Thursday, June 20, 2024

Push begins to replace PHD’s pro-mask board members

Staff Writer | July 28, 2020 1:07 AM

Four days after the Panhandle Health District’s board voted to issue a mask mandate for Kootenai County, county commissioners addressed the process for removing board members.

“One of the things that came up after the last Panhandle Health District (meeting) was, who elected various members (to the board)?” commissioner Bill Brooks said Monday. “I did some looking, and: Nobody elected them. They were appointed at one time. I would like to see it in the future … but always be somebody who’s elected, preferably somebody from the board of commissioners, preferably whoever is serving as chair of the board. And then, if people want to say ‘I want to un-elect you or recall you,’ then people have some sort of (recourse). And right now, there isn’t.”

Brooks’ comments came after a weekend of public discord over the board of health’s mask mandate, which raised the ire of many in the community who asked for the replacement of certain board members — specifically nurse Jai Nelson and Dr. Richard McLandress — who voted to mandate the wearing of masks in all public spaces within Kootenai County.

“I’m sorry that it got around that today was going to be all about a representative,” Brooks said. “I never said that. Someone else put a little mustard on it and sent it around. I got about 125-130 emails: 70 want a replacement, and the rest of them want to award a medal of honor. So what are we going to do here? But I think people in that position should be responsive to the voters.”

The issue of replacing board of health members was originally scheduled to be discussed in executive session, but that private session had to be removed, as the agenda item was not noticed properly. Commissioner Chris Fillios said discussing any board member by name would be inappropriate.

“We do not discuss individuals — and we will never discuss individuals — in an open meeting,” Fillios said. “That’s executive session. If it were you or your family member or whatever, you wouldn’t want us to play that out in public, folks. It’s not right.”

Fillios then cited Idaho code 39-411, which requires that one member of the board should be a physician, that there be no more than one member in the same professional or interest group, and that all members should demonstrate either an education or interest in the field of health. He then specified the process for appointing or removing a board member, which requires a vote.

“It takes the majority vote of the 15 county commissioners, three from each county,” he said. “This is state law, folks. We don’t write these. These are the laws as prescribed and voted on and passed by your Legislature.”
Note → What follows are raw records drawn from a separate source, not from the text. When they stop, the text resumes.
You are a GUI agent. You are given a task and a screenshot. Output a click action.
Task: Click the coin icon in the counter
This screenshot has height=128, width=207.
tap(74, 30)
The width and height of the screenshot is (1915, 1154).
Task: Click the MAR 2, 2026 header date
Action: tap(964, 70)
None of the Kootenai County commissioners serves on the board of health, an issue commissioner Leslie Duncan said should be addressed.

Brooks also said the county building at Northwest Boulevard and Government Way became ground zero for anti-mask protests during and after the board meeting. Approximately 500 people showed up Thursday, the vast majority to protest the prospect of a mask mandate.

“I don’t like the fact that last Thursday, we had a circus out in front,” Brooks said. “The thing is, Panhandle Health has their own building and a big parking lot. We can take a few more people in this room than they can, but my gut is, we couldn’t get everybody in here.”

Brooks said the behavior of the attendees in the meeting and the protesters outside left a foul taste in his mouth, including that by a woman who was hauled out by a Kootenai County Sheriff’s deputy after disrupting the meeting and approaching the board, as well as the actions of anti-maskers inside and outside the courthouse.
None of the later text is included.